- ENTRIES PROVIDED -
*** Block opens ***
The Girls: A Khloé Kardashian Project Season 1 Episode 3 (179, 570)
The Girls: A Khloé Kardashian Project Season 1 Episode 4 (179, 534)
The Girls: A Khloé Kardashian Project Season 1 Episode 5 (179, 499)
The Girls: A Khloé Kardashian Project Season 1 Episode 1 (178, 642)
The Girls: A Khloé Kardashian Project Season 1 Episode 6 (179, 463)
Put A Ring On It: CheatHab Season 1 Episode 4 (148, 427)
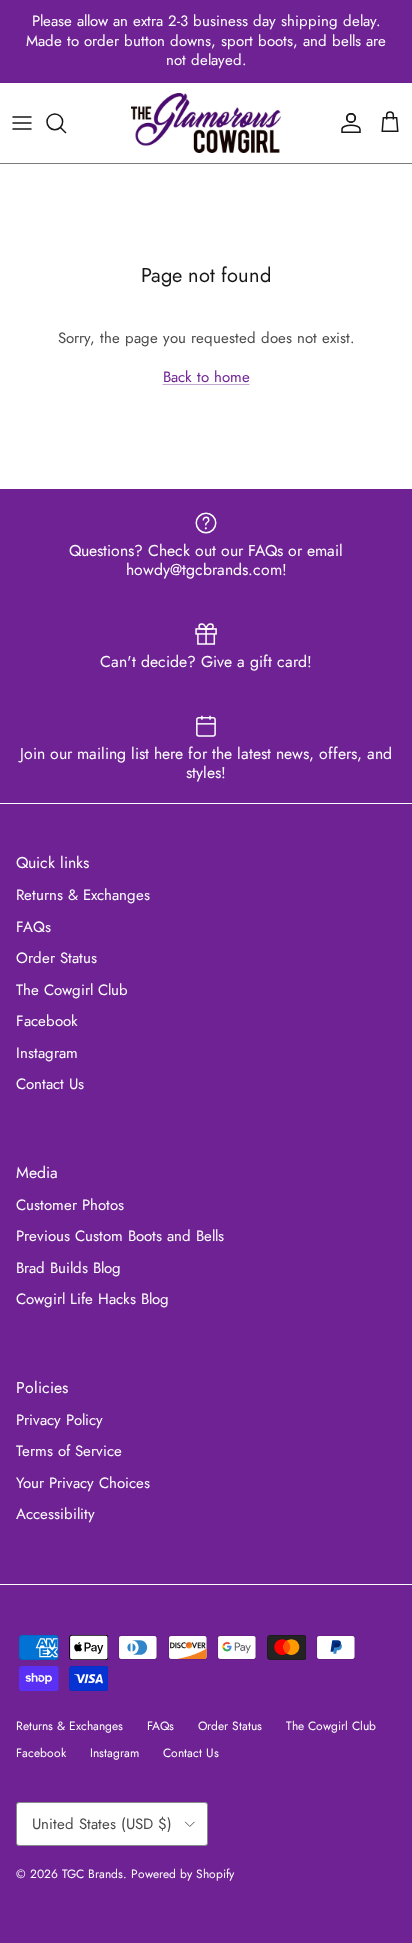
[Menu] (22, 123)
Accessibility (55, 1514)
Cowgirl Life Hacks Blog (92, 1299)
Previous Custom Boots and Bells (120, 1236)
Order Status (56, 958)
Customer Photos (70, 1205)
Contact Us (50, 1084)
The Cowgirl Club (72, 990)
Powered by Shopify (182, 1874)
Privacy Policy (59, 1420)
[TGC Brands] (206, 123)
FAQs (33, 927)
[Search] (66, 123)
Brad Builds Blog (68, 1268)
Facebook (47, 1021)
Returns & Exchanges (83, 895)
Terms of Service (69, 1451)
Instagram (47, 1053)
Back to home (206, 377)
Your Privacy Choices (83, 1483)
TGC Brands (92, 1874)
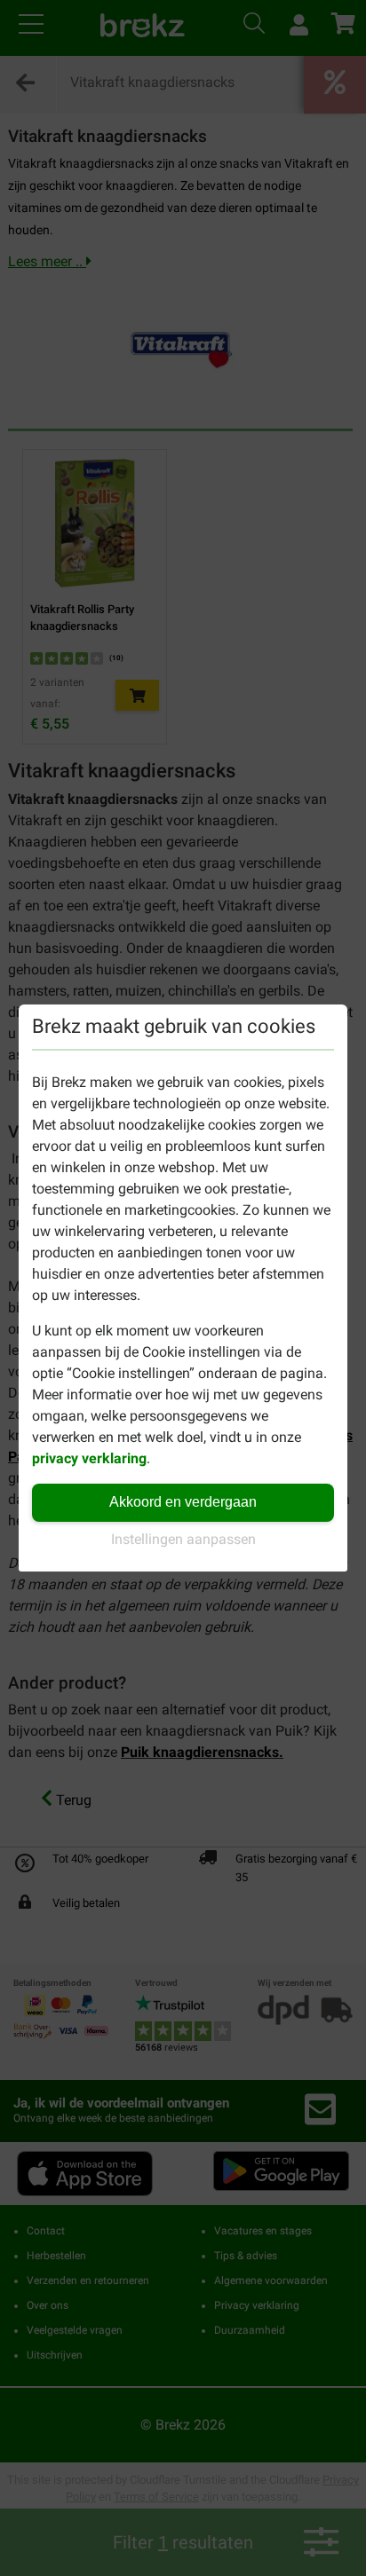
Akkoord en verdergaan (183, 1501)
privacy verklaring (89, 1458)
*** Block closes ***
- EXERCISE DESCRIPTION -
Write out the data above in full and exactly, but not the pictures.

- SOLUTION TO THIS EXERCISE -
The Girls: A Khloé Kardashian Project Season 1 Episode 3 (179, 570)
The Girls: A Khloé Kardashian Project Season 1 Episode 4 (179, 534)
The Girls: A Khloé Kardashian Project Season 1 Episode 5 (179, 499)
The Girls: A Khloé Kardashian Project Season 1 Episode 1 (178, 642)
The Girls: A Khloé Kardashian Project Season 1 Episode 6 (179, 463)
Put A Ring On It: CheatHab Season 1 Episode 4 (148, 427)
[Menu] (22, 123)
Accessibility (55, 1514)
Cowgirl Life Hacks Blog (92, 1299)
Previous Custom Boots and Bells (120, 1236)
Order Status (56, 958)
Customer Photos (70, 1205)
Contact Us (50, 1084)
The Cowgirl Club (72, 990)
Powered by Shopify (182, 1874)
Privacy Policy (59, 1420)
[TGC Brands] (206, 123)
FAQs (33, 927)
[Search] (66, 123)
Brad Builds Blog (68, 1268)
Facebook (47, 1021)
Returns & Exchanges (83, 895)
Terms of Service (69, 1451)
Instagram (47, 1053)
Back to home (206, 377)
Your Privacy Choices (83, 1483)
TGC Brands (92, 1874)
Akkoord en verdergaan (183, 1501)
privacy verklaring (89, 1458)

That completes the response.